Re: Which is the better custom DOE design?

elitesky · Apr 22, 2020 01:44 PM

I am designing a custom DOE with 8 factors (5 are continuous, 3 are categorical - 2 level). I would like to include all 2nd order interactions along with 4 center points. I am trying to decide between two options for DOE design:

1.) Including the 2nd order interactions in the model (48 runs total)

Using this method, JMP suggests a default of 48 runs. The color map on correlations looks great, with my 1st and 2nd order terms at 1 and everything else close to 0. However, the efficiencies are low (D = 82.5, G = 44.1, and A = 72.5). Also, average variance of prediction is 0.41. The prediction variance profiles give me a maximum variance of 1.85, and my fraction of design space plot ranges from 0.3 to 1.75.

2.) Including the 2nd order interactions as alias terms (48 runs total)

Using this method, JMP suggests a default of 20 runs, but I manually increase the number to 48 for direct comparison against option 1. The color map on correlations looks notably worse, with a significant number of terms close to 0.5. Everything else about the design looks better, though.
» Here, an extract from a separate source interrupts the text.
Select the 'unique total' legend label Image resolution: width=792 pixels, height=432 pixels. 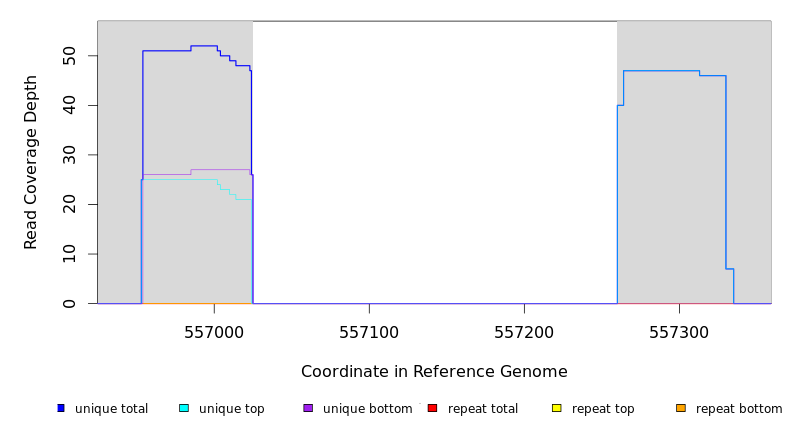pos(111,409)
Efficiencies are much higher (D = 95.3, G = 95.2, and A = 95.2). The average variance of prediction is 0.12. The prediction variance profiles give me a maximum variance of 0.20, and my fraction of design space plot ranges from 0.08 to 0.20.

Please help me to pick between the two options and let me know which of these design evaluation metrics are most important. Thanks!

statman · Apr 22, 2020 02:19 PM

I don't have a good answer for you, but I do have some questions/comments for you to consider:

1. How are you creating center points when you have 3 categorical factors? Why do you suspect curvature inside your design space?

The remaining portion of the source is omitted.